Start Document segment
Now, these days Bill Evans is looked at by many jazz critics and musicians as the most important jazz pianist in the latter half of the 20th century.  I guess it's a throw-up between him and McCoy Tyner.  I just wanted to ask you to comment on it.  Was Bill Evans one of those pianists with "too much technique"?

No, he didn't play the blues as much as many jazz pianists - not to say that he couldn't jam on the blues.  And to those who said that he couldn't swing, well, they just weren't listening.  Listen to "Oleo" on "Everybody Digs Bill Evans", and yes, read the album notes about what Miles had to say about him.
 
I'd like to hear your thoughts on Bill Evans.
 
Paul

(Duke response)

Hi Paul,

I absolutely LOVE Bill Evans. Bill was an extremely lyrical and melodic player who was definitely not all about technique. Bill could execute a melody like non other, and not only that, he could play the blues.

Maybe I'm being misunderstood by using the word "blues" because I'm not referring to a particular form or style of music. I am referring to a feeling, that African shout if you will, that inner spirit that has a connection to the past. Bill had that. 

Now, everyone doesn't tap into that spirit in the same way, but you instinctively know when one has it. In fact, maybe it would have been clearer to use that word - "it". This musician or that musician has "it". What that is is in many ways an enigma. The "it" is what generally separates an incredible musician from a good musician. Acquiring the "it" is the last step in reaching the pinnacle of musicianship.
End Document segment
• [Goals]
a) Translate this sentence from the message about Bill Evans into Spanish: "Bill was an extremely lyrical and melodic player who was definitely not all about technique."
b) In the records, rewrite the lines from the line with "Given: Click the @PanteraCapital handle text" to the line with "The width and height of the screenshot is (1389, 868).", changing "Task" to "Goal" and keeping all else the same. Return only those lines.
Start The records
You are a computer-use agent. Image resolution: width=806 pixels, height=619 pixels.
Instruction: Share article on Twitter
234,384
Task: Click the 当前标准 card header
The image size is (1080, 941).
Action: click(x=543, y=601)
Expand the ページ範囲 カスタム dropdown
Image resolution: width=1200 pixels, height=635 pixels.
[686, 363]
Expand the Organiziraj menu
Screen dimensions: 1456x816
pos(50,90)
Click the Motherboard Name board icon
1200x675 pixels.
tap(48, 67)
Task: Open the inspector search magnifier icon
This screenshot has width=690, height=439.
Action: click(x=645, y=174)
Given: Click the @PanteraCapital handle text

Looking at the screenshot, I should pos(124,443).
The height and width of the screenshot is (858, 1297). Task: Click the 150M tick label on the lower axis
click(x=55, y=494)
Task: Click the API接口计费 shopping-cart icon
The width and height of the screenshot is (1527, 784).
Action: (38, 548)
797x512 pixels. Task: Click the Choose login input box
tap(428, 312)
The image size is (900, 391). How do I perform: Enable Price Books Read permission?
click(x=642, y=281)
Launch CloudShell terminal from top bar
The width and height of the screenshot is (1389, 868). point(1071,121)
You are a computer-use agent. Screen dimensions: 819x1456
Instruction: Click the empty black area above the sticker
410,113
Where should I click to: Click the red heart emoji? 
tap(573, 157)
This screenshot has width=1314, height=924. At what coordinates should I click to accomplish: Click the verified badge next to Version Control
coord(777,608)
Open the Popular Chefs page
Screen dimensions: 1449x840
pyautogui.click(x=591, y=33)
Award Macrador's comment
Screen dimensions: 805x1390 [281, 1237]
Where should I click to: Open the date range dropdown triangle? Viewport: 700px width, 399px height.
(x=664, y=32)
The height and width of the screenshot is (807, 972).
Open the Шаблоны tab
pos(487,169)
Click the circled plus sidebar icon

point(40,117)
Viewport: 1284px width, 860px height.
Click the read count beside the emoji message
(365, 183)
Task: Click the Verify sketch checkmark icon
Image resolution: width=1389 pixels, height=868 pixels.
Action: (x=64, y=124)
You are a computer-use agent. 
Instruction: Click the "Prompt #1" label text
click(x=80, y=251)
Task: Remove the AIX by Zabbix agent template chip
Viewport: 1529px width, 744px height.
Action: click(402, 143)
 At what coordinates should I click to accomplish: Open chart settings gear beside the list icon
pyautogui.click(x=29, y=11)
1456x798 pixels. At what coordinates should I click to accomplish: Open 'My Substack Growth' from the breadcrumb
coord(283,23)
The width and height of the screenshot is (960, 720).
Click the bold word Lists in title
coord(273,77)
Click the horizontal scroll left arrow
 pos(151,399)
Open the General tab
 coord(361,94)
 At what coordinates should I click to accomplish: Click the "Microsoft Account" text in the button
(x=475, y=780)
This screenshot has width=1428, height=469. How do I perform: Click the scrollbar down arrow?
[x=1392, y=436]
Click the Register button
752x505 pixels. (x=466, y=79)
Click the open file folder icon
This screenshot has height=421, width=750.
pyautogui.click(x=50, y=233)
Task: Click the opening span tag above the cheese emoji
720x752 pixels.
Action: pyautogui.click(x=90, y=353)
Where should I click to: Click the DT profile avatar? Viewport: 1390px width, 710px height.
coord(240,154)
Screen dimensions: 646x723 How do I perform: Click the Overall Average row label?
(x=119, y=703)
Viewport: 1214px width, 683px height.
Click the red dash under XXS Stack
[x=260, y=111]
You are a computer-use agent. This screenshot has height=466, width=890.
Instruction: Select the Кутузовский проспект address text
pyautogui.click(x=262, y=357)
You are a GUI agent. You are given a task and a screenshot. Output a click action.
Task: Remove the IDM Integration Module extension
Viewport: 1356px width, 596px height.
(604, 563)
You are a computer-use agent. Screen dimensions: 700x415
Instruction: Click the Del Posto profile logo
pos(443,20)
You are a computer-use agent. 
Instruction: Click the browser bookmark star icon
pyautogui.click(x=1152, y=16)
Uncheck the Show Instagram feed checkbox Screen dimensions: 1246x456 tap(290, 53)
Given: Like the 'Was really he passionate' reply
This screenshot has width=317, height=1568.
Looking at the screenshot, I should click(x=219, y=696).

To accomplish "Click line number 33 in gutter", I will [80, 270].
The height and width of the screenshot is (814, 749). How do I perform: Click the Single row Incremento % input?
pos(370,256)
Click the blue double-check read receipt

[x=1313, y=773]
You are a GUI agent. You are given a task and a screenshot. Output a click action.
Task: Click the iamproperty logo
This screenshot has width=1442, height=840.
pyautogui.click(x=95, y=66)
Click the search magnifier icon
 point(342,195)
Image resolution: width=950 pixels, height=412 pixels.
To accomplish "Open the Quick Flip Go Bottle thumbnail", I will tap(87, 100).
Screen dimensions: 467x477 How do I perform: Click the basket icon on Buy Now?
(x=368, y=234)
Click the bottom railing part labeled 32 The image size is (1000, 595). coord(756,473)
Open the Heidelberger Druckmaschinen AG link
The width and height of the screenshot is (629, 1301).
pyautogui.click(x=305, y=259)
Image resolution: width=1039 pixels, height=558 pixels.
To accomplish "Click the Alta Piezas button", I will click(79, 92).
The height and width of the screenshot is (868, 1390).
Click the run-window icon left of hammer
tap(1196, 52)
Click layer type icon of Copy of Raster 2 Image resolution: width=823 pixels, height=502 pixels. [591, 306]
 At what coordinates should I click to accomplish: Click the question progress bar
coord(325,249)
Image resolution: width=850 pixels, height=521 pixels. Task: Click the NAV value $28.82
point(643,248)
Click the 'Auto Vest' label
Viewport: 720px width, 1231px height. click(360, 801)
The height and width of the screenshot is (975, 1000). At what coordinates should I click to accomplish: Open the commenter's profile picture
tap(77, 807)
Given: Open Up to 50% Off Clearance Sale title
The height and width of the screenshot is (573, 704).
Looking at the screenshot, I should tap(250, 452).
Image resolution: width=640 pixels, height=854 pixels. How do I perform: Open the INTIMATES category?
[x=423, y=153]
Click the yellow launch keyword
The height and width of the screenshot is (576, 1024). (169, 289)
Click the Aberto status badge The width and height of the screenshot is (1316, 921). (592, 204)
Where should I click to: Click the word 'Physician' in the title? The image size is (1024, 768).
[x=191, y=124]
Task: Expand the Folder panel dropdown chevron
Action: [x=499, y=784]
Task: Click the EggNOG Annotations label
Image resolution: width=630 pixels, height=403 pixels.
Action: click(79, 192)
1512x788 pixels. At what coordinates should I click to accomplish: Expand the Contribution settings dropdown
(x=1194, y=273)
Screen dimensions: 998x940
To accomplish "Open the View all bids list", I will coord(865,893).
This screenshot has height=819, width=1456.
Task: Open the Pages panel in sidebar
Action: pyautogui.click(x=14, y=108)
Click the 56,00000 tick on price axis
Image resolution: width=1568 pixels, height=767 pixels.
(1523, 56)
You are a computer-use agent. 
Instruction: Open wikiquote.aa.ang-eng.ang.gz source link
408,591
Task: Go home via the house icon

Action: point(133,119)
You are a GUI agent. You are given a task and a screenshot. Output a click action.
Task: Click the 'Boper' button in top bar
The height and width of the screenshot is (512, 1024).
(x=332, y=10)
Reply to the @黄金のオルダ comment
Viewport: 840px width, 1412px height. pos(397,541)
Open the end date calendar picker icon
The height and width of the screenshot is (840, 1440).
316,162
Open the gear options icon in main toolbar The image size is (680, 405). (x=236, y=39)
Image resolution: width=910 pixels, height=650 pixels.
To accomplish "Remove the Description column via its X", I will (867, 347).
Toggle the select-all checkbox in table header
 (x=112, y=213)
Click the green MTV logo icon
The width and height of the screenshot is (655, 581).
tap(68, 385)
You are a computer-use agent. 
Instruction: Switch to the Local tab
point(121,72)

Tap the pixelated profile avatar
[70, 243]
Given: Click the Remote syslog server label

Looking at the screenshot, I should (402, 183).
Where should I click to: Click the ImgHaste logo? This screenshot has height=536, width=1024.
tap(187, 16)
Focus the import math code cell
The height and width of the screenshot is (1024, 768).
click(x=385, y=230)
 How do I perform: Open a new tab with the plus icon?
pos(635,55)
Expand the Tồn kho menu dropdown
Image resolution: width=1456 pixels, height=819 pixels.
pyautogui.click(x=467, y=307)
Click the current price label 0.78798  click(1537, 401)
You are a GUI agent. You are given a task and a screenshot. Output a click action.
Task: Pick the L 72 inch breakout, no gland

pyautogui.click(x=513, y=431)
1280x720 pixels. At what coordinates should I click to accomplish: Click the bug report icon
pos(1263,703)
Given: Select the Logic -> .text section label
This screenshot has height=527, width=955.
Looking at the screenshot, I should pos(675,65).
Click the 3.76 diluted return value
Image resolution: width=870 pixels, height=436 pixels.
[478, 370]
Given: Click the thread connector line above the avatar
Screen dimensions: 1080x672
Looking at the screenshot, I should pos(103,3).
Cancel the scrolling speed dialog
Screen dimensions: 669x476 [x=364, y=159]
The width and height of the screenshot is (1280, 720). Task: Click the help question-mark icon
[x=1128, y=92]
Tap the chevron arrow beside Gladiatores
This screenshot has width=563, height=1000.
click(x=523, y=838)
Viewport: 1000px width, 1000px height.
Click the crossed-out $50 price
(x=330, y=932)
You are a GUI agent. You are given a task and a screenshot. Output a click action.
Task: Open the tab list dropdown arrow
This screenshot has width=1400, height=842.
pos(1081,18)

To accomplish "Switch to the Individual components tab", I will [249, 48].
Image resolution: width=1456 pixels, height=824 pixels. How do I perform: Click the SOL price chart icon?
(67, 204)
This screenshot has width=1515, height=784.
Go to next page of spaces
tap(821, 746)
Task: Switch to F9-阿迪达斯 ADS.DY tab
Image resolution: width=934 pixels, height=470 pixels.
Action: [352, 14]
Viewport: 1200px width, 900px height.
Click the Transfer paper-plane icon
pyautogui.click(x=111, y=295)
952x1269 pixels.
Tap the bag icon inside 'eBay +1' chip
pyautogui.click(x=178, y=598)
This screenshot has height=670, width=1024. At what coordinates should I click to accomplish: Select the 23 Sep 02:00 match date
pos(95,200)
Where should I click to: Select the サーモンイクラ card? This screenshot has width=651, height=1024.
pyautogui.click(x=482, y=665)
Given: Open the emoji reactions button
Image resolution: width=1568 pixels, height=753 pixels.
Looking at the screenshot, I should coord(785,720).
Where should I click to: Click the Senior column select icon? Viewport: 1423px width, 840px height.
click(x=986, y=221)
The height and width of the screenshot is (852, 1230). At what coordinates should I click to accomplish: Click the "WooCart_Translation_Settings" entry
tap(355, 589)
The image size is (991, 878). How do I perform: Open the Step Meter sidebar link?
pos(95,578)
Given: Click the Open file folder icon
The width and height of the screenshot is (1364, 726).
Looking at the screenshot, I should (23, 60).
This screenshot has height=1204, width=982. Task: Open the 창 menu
End The records
• [Solutions]
a) Bill era un pianista extremadamente lírico y melódico que definitivamente no se reducía a la técnica.

b)
Given: Click the @PanteraCapital handle text

Looking at the screenshot, I should pos(124,443).
The height and width of the screenshot is (858, 1297). Goal: Click the 150M tick label on the lower axis
click(x=55, y=494)
Goal: Click the API接口计费 shopping-cart icon
The width and height of the screenshot is (1527, 784).
Action: (38, 548)
797x512 pixels. Goal: Click the Choose login input box
tap(428, 312)
The image size is (900, 391). How do I perform: Enable Price Books Read permission?
click(x=642, y=281)
Launch CloudShell terminal from top bar
The width and height of the screenshot is (1389, 868). point(1071,121)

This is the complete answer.